From: John Morrison (jmorrison_at_ahc.net.au)
Date: 2002-02-28 10:54:04
DOUG,
I KNOW OO !!!!!!!!!!
I've just spent 3 years at University an almost everything taught is OO.
:-)
But I do like your explanation!
> Apply these concepts of inheritance, encapsulation, and
> polymorphism to EEG. Think entities and relationships first.

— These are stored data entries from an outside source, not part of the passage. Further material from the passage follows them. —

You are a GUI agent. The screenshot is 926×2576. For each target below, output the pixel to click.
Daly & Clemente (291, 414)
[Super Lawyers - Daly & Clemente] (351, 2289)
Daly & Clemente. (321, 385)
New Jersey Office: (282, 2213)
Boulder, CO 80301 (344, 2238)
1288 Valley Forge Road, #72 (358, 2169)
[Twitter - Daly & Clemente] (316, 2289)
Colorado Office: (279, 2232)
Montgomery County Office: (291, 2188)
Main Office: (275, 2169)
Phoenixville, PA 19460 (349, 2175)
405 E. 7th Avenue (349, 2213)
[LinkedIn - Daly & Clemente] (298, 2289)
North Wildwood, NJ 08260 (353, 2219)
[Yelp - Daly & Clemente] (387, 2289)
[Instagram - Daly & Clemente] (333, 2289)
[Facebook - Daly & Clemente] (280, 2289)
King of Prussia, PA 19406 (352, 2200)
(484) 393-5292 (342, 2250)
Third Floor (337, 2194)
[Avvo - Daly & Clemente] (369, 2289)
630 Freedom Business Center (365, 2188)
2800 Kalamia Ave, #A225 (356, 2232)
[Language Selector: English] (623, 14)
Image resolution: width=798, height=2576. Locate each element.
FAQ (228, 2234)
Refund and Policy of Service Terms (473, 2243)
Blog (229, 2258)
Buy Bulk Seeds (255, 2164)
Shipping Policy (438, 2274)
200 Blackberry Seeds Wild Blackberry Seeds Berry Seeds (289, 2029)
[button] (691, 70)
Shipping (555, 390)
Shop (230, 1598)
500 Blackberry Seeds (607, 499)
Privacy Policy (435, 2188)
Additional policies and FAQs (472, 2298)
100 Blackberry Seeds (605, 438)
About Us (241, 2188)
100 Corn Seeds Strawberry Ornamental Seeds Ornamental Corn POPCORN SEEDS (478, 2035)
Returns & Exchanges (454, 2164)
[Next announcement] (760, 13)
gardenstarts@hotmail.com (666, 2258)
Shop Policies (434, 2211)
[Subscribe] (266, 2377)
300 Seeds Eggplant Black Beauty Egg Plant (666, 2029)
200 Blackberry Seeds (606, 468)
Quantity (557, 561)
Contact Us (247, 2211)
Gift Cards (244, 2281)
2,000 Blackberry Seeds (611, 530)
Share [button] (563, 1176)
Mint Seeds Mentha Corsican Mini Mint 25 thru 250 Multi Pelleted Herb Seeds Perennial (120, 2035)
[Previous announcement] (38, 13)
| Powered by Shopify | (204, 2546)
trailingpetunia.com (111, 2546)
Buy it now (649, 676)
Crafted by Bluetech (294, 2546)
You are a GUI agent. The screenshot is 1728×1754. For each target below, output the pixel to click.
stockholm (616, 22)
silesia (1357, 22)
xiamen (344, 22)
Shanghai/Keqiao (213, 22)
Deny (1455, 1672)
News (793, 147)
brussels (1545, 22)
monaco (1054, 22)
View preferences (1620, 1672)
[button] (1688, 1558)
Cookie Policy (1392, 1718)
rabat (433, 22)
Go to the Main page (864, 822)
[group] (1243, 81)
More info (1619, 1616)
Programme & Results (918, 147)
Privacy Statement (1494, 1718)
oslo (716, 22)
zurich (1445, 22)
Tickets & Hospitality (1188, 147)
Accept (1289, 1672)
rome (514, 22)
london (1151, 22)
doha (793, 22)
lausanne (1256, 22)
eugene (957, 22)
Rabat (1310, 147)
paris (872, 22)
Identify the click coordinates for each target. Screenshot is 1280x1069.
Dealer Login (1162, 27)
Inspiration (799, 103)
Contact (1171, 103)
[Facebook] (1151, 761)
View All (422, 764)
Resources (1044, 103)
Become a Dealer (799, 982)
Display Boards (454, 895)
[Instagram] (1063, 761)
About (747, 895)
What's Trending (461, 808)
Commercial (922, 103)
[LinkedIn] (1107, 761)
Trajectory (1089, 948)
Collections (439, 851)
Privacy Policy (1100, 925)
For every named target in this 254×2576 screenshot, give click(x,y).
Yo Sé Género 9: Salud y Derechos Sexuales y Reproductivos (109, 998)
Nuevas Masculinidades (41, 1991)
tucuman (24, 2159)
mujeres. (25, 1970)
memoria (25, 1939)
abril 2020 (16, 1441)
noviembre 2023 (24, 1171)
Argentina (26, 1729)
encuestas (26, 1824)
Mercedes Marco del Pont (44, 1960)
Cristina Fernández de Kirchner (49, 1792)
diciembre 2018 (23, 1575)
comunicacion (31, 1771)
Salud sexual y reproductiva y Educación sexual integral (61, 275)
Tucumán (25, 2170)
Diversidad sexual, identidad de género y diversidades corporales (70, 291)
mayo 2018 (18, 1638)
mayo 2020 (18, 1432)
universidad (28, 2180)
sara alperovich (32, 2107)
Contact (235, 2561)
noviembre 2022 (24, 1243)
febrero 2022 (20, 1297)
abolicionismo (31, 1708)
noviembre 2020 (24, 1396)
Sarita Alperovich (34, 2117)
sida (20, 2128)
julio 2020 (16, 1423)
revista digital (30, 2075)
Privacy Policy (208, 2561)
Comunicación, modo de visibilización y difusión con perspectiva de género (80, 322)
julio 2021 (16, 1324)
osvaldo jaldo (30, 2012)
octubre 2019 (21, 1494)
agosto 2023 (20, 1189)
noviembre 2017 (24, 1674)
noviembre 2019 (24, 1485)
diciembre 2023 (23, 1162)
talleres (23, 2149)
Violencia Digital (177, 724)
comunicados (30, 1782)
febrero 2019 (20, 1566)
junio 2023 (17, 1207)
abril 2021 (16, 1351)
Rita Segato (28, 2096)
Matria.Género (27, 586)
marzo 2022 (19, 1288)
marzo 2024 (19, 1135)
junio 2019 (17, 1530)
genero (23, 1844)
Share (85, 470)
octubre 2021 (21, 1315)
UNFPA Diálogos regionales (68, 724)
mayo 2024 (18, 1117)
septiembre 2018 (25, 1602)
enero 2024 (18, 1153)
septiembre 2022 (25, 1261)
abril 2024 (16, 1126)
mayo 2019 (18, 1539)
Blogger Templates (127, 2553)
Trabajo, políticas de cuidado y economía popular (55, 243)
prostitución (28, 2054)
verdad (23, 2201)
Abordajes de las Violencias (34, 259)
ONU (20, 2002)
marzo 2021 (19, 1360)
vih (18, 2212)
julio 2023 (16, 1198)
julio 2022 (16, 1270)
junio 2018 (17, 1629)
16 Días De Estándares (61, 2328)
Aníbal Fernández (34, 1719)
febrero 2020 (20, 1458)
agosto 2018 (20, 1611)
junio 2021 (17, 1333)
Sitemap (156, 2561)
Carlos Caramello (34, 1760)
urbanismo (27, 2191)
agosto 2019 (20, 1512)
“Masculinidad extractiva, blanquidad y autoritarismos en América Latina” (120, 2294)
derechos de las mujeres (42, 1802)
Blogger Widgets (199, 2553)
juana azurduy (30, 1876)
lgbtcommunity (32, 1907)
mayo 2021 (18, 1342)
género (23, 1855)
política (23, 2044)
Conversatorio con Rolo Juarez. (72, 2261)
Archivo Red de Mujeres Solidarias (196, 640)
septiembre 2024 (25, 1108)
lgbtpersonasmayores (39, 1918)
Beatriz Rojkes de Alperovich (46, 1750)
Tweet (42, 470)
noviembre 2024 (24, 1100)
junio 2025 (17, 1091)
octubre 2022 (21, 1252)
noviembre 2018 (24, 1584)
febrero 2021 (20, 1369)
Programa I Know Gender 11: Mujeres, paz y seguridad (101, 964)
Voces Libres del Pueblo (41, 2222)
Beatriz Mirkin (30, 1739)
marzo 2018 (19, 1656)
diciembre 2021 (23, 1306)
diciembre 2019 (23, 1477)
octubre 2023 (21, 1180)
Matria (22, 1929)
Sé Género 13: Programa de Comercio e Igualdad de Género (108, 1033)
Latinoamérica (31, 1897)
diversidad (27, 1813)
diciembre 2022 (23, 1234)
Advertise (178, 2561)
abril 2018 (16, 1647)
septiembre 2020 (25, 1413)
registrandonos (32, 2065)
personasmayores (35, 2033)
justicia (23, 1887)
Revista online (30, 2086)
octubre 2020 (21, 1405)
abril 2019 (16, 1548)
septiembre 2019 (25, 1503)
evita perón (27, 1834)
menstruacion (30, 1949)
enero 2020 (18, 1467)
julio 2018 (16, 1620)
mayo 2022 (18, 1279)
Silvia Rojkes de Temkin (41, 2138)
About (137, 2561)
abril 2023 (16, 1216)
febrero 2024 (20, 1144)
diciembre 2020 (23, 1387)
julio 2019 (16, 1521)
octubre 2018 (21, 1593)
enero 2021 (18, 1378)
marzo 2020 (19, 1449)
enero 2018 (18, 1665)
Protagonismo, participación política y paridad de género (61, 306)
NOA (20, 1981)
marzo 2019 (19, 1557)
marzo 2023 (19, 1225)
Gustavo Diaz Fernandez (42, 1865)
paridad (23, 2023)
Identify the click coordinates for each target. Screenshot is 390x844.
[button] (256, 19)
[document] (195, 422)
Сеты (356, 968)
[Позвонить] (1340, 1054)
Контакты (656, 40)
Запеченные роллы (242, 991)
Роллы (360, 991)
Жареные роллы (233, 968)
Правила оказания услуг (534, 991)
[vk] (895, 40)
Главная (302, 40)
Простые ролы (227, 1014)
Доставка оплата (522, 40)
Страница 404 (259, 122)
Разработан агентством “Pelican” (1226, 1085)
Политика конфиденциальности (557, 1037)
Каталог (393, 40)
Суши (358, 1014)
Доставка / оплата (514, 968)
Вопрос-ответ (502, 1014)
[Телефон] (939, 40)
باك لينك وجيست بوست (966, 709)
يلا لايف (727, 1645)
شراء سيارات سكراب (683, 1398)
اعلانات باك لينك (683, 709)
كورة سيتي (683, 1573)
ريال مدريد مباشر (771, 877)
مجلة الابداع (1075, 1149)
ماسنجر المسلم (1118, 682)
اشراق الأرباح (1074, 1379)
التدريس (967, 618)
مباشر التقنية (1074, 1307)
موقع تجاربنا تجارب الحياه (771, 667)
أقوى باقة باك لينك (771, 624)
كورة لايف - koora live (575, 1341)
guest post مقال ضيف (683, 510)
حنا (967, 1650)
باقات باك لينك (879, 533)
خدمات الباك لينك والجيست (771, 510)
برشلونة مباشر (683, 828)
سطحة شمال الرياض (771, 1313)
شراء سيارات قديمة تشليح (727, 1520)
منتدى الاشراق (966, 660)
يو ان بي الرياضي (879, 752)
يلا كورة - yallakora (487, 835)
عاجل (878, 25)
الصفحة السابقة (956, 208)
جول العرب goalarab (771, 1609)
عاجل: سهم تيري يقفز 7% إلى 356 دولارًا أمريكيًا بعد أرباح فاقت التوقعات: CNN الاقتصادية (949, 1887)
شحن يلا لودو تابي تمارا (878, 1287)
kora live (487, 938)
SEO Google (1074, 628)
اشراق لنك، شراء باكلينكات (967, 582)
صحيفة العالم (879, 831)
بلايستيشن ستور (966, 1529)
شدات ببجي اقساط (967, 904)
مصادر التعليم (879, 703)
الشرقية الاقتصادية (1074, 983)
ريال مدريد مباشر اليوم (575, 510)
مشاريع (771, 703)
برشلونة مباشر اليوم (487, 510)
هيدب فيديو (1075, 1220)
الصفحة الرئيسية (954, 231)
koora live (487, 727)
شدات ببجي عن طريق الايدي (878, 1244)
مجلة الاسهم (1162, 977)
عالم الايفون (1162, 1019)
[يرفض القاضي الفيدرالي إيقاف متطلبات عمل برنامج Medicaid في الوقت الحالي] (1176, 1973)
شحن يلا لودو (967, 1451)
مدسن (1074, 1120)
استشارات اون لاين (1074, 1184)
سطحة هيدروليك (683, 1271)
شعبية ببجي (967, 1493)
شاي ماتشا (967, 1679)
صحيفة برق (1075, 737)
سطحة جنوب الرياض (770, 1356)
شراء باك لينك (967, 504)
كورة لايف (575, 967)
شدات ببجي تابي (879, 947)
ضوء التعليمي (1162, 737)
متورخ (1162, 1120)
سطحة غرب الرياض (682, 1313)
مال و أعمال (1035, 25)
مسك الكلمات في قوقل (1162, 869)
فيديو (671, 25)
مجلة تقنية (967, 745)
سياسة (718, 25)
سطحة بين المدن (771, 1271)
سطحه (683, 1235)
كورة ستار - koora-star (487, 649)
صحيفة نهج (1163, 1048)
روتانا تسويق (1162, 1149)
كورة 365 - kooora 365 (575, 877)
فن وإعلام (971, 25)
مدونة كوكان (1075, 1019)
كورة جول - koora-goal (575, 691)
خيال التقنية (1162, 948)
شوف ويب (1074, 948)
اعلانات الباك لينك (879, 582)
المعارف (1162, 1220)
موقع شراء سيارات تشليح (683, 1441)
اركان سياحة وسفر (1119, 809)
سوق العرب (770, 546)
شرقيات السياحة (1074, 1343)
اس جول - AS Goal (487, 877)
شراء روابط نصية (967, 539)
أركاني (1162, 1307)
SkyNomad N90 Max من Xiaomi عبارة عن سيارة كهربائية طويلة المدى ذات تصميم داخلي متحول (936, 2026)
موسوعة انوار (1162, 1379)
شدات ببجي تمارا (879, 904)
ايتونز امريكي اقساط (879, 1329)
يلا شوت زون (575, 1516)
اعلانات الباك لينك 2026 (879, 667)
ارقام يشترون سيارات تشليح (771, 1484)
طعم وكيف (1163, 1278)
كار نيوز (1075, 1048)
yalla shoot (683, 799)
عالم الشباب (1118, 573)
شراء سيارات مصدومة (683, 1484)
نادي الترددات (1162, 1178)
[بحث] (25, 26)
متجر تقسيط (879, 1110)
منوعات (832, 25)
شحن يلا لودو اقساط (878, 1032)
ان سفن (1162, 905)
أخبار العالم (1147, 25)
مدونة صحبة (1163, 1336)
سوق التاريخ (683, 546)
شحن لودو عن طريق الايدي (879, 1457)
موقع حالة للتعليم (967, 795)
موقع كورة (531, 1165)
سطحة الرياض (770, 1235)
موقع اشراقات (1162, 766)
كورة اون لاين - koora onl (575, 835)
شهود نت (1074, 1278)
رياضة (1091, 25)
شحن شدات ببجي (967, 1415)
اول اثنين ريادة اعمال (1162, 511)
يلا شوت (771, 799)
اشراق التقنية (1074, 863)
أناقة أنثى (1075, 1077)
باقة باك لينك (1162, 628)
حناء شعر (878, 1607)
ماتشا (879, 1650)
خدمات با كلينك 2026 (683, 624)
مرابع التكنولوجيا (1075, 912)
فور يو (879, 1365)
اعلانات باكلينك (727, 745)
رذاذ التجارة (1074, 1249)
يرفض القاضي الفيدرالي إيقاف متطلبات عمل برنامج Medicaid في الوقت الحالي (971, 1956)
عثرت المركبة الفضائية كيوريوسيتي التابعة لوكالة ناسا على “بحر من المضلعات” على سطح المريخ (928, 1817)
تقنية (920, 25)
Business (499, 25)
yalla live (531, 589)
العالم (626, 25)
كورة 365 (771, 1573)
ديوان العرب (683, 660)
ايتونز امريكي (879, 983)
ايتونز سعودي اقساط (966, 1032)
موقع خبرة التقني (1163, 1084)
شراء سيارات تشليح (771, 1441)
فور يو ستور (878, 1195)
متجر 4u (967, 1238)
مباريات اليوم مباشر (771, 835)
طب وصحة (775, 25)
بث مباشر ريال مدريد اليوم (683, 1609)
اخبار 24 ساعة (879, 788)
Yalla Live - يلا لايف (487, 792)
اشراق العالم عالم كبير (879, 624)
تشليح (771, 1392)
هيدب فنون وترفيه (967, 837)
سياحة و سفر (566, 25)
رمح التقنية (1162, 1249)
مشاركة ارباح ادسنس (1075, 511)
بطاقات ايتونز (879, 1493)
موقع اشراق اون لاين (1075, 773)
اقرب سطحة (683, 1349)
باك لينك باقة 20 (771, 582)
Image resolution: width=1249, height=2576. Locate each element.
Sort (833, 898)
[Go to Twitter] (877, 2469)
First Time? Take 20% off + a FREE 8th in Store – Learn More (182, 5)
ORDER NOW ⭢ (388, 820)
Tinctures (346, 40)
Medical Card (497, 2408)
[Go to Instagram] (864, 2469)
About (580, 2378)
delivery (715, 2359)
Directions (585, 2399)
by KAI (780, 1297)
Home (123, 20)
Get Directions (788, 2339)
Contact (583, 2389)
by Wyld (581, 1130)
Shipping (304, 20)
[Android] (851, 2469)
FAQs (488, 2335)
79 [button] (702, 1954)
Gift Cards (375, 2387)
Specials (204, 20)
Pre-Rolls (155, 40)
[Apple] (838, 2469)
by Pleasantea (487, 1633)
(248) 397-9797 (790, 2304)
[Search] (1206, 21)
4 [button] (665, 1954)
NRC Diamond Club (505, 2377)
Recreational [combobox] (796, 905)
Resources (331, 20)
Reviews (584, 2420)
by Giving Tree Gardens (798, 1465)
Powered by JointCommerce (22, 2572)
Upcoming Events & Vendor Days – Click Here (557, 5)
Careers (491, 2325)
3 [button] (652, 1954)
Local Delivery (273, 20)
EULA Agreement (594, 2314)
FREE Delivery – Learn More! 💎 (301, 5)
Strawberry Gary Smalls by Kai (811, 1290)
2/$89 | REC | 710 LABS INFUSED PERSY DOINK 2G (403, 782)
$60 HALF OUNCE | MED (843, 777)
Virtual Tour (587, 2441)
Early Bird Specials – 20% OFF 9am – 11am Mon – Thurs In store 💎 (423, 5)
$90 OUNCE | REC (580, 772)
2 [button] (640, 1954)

> We have sensors, filters, displays, users, configurations,
> etc. Most of these can and will exists in heirarchies of
> supertypes and sub-types. If we think carefully on this we
> can come up with just a dozen or so objects. Then we work
> on methods, for both the super and sub types. From there
> we examine the relationships and figure out how to apply
> design patterns like MVC for event handling. My proposal
> then is not to think about EEG data and EEG functions,
> instead we should be thinking about sensor entities and
> entities that relate to sensors. We could break this down
> functionally, and componentization would probably do that,
> but I'm a proponent of OO, an if we don't do OO then I
> will do it anyways.
OO All the way!
> Now, let's go back to your question, you said that when
> you compile C++ you get an .EXE (executable). All native
> code compilation involves two steps, creation of an
> object module, then linking to a loadable or executable.
> When you compile a C program, it creates .o files first
> (object modules) and the final link creates the end
> result, often an single executable as you say. But there
> are different kinds of linking: static and and dynamic.
>
> Static linking goes out into the libraries referenced
> and copies the code into the executable. Dynamic linking
> does NOT copy the code, it refers a shared library. A
> statically linked program is self-contained, it needs
> nothing else, and chews a lot of ram in the process.
> A dynamically linked program will resolve the symbol
> table at RUNTIME and load the necessary code ON DEMAND
> from shared libraries. So we DON'T end up with one big
> honking huge memory hog executable, we create a small
> main program, we create shared libraries, and the C++
> program loads only what it needs on the fly. The only
> COST is disk space, and this won't be a huge system.
I'm not sure how this allows us to add new classes/objects, but don't care
right now lets get this show on the road!